Mgr Auza a précisé l’identité des religions et organisations confessionnelles, ni entités économiques ou politiques, ni Banque mondiale ou Nations-Unies parallèles : « Leur force ne repose pas sur des ressources matérielles ou sur une expertise scientifique mais sur le fait qu’elles sont une force spirituelle et une boussole morale, qu’elles sont des “facilitateurs” qui rendent les individus et les sociétés capables de reconnaître et de respecter la dignité inhérente de chaque personne humaine. »

 

Elles « se soucient de l’épanouissement de toute la personne humaine », a-t-il poursuivi : « Parce que le progrès humain est une partie intégrante de leur vision et de leur mission, outre des lieux de culte, elles construisent aussi des centres qui édifient les communautés, des hôpitaux, des écoles et des universités. »

 

L’archevêque a détaillé leur apport : « Enracinées localement, elles ont une connaissance de première main des nombreuses formes de pauvreté et d’inégalités. Elles ont une crédibilité sur le terrain et une expertise fondée sur les faits. Leur présence localement favorise le dialogue au sein des communautés. Grâce à leur réseau universel, elles sont les avocats efficaces de causes comme l’éradication de l’extrême pauvreté et la promotion de sociétés justes et pacifiques. »

 

Les religions au service de la paix

 

Il a constaté en effet que « les responsables religieux et les croyants jouent un rôle majeur dans le combat pour la paix et la justice en défendant les droits de l’homme, en accueillant les personnes marginalisées, en mettant fin à différentes formes d’exploitation, de traite et de violence… ».

 

Il a expliqué : « La force des religions et leur coopération pour promouvoir des sociétés pacifiques et inclusives indispensables au développement, repose sur leur capacité à élever et à former des prophètes et des bâtisseurs capables d’inspirer une action concrète, de développer des rapports de proximité avec les individus et les communautés et de rassembler les personnes pour les faire travailler ensemble à quelque chose de plus grand qu’elles. »

 

Mais devant « les cas de violence qui montrent le côté sombre de la passion religieuse lorsqu’elle se sépare de la raison », Mgr Auza a plaidé pour le « dialogue interreligieux », qui est un « cheminement mutuel » construisant « des ponts plutôt que des murs ».

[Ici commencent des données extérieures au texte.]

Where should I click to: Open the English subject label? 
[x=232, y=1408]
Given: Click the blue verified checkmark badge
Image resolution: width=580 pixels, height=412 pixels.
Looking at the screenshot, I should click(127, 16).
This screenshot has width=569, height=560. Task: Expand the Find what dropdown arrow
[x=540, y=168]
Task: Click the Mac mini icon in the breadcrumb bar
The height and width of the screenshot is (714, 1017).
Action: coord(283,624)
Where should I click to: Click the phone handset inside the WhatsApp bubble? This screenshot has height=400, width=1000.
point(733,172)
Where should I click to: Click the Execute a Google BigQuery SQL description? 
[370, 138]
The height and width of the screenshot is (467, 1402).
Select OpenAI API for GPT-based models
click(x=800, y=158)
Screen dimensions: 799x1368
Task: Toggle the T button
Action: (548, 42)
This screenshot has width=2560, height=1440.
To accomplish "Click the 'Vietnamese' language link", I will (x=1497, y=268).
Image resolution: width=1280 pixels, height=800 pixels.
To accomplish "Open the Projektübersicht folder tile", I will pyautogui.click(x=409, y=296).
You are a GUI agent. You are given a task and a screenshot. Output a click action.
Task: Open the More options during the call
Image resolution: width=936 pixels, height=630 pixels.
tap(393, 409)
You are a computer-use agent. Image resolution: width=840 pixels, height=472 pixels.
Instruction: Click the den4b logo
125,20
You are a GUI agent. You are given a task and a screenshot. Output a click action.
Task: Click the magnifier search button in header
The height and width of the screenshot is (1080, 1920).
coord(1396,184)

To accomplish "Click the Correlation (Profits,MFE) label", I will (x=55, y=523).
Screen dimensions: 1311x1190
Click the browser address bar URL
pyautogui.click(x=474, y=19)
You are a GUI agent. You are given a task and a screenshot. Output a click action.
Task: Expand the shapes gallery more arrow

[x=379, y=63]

Ce dialogue « commence par la conviction que les autres ont quelque chose de bon et de valable à dire, en portant son attention sur ce qu’on a en commun plutôt que sur les différences, en embrassant plutôt qu’en excluant. Il n’ignore pas les différences… mais il cherche à comprendre ces différences et traite les personnes différentes avec respect ».

 

« Le dialogue interreligieux est un dialogue de vie dans lequel différentes parties ont le courage de rencontrer les autres tels qu’ils sont, reconnaissent les valeurs qu’elles ont en commun et commencent à travailler ensemble pour que ces valeurs partagées se reflètent dans la société », a ajouté l’archevêque qui a cité parmi ces valeurs « la conviction que la foi religieuse est un bien pour la société et qu’elle devrait faire partie de la solution et non du problème ».

 

Mgr Auza a conclu en citant le pape François : « le dialogue interreligieux est une condition nécessaire à la paix dans le monde » et un tel « dialogue qui cherche la paix et la justice sociales est en soi au-delà de toutes considérations purement pratiques, c’est un engagement éthique qui fait surgir une nouvelle situation sociale ».